Palliative care also sometimes flips medical education on its head. Grief and bereavement services are necessary for any oncology practice but are particularly poignant for a pediatric hospital. However, physicians receive little dedicated bereavement training, and there is a dearth of research compared to cancer care itself. So, when we established palliative care principles for when a child dies, education came from the most experienced and willing source: bereaved parents.
St. Jude is a special place in many ways, but our relationships with our patients and families may be the most important. Parents whose child’s treatment was unsuccessful still offer to help us. Through speaking with them, we’ve created a structured bereavement program.

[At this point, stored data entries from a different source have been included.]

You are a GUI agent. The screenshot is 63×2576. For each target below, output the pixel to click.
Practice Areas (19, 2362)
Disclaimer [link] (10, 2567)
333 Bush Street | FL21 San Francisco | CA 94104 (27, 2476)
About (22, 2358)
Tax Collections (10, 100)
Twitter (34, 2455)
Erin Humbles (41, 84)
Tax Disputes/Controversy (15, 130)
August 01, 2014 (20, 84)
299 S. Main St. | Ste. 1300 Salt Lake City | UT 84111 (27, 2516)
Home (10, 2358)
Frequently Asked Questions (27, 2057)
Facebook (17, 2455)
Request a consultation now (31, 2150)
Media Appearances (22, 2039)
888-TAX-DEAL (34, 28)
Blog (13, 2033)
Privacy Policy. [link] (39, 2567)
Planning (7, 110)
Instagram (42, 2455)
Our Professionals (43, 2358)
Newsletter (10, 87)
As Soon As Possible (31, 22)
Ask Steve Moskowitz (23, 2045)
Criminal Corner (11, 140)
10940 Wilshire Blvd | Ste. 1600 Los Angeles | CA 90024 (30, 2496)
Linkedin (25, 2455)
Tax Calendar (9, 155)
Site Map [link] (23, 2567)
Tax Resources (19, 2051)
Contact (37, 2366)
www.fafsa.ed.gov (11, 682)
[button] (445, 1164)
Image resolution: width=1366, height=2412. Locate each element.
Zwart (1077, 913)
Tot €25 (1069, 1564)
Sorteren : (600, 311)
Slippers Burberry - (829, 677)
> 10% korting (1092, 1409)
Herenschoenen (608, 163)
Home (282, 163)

Some of those parents teach our physicians and staff how to provide proper support and continue to advise us on best practices.
Palliative care can be difficult to summarize. We are tasked with providing the extra support families need tailored to their goals and values. There aren’t enough palliative care specialists to go around, so we spend much of our time teaching primary care teams basic palliative care principles to apply. When we are assigned to a patient and their family, we must find ways to build trust and then use creative thinking and problem-solving to meet their needs. Every day presents a new challenge; every day threatens to bring both triumph and tragedy. But at St. Jude, we continue to dedicate ourselves to protecting and improving our kids’ quality of life.
That’s what palliative care is about.